FENDER STANDARD STRATOCASTER IN CANDY COLA

It’s not really common that a new product line from a well established manufacturer gets the full tar and feather treatment in the first week. Doing so must take really special effort to acheive and if you follow the guitar industry pundits that do not depend on Fender for advertising dollars or payoffs (magazines and influencers), the general word being heard is CRAP.

Thus as I am not paid or sponsored by anybody, I worked with the fine people at The Arts Music Store to get a Fender Standard Stratocaster for a proper review. Over the period of time this is what I have learned about the line. Please understand that thus far, I have only had one Standard Stratocaster for an extended period, however I have played other Fender Standard instruments for very short periods, and the only word that describes the experiences is “INCONSISTENT” which means some okay, some unplayable, but none have excited me.

Do expect whichever dealer you use to check any guitar that you choose to purchase at that time, but it is typically unrealistic for any store to do a setup on every guitar as it comes out of the box.

Overview

My initial exposure to the Fender Standard Stratocaster was that it looked pretty decent with a good quality finishing job, that the neck did not feel like any production series Fender that I have ever played and that it weighed a ton. Hardly inspirational. Others beside it varied. One was much better right off the bat, and the other was in my mind, requiring of professional work to make it playable by anyone without the finger strength of the Hulk. However Hulk arm strength was required for all of them. I find the weight reminiscent of 1970’s Gibson Les Pauls when they were two slabs of mahogany with a piece of iron in the middle weighing in regularly at well over ten pounds. The Standard Stratocaster in hand is not that bad, but is much heavier than any Player II Stratocaster or any of the Squier Stratocaster models. If you were to play a two hour gig wearing this, your back would have words with you.

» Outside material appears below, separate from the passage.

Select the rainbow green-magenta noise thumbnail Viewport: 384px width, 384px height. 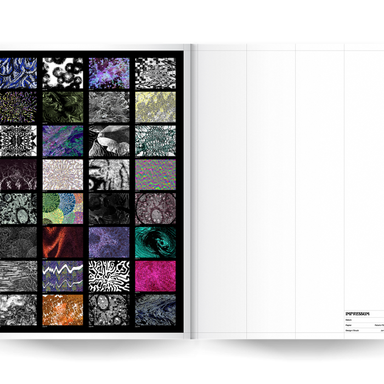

The body wood is poplar. Fender conveniently does not specify WHICH poplar is used as there are many poplar variants. Having seen a transparent finish on one instrument it’s pretty ugly and readily includes strange colours due to mineral contamination that is common in poplars. There is a sunburst version available. Pick a solid colour. Poplar is a notoriously soft wood and damages easily. Given the enormous weight of the guitars, I am surmising that this is a series of glued up pieces of Yellow Poplar which weighs in at 29 punds per cubic foot.. For comparison a cubic foot of red oak which everyone knows to be super heavy is 43 pounds. However oak is very hard and poplar is very saft. I believe that Phil McKnight found that the body of his sample was a four piece unit. Poplar tends to fur up when being prepped for finish requiring extra sanding and heavier finish coats.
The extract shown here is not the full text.